#### [Work to complete]
Where the records hold the string "each", show the whole line it sits on.

#### [Data for analysis]
◆ ◆ ◆ ◆ ◆ ◆ ◆
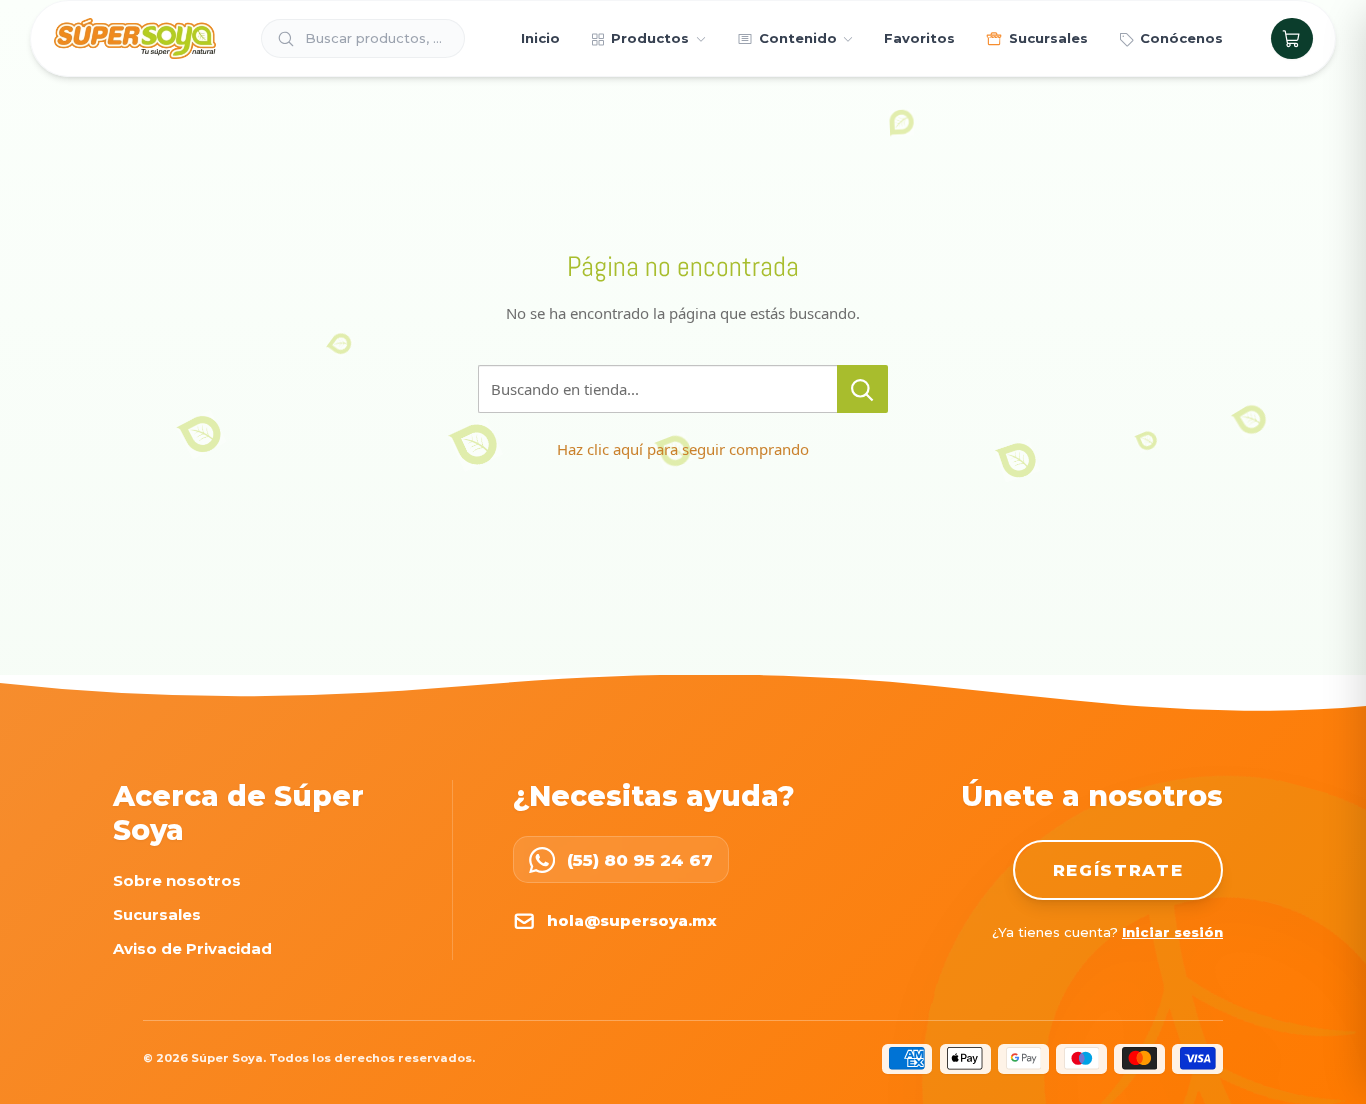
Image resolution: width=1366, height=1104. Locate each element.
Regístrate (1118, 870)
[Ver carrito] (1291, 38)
◆ ◆ ◆ ◆ ◆ ◆ ◆
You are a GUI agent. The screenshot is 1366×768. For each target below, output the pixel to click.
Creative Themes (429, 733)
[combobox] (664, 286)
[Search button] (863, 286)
◆ ◆ ◆ ◆ ◆ ◆ ◆
#### [Expected answer]
Image resolution: width=1366, height=1104. Locate each element.
You are a GUI agent. The screenshot is 1366×768. For each target below, output the pixel to click.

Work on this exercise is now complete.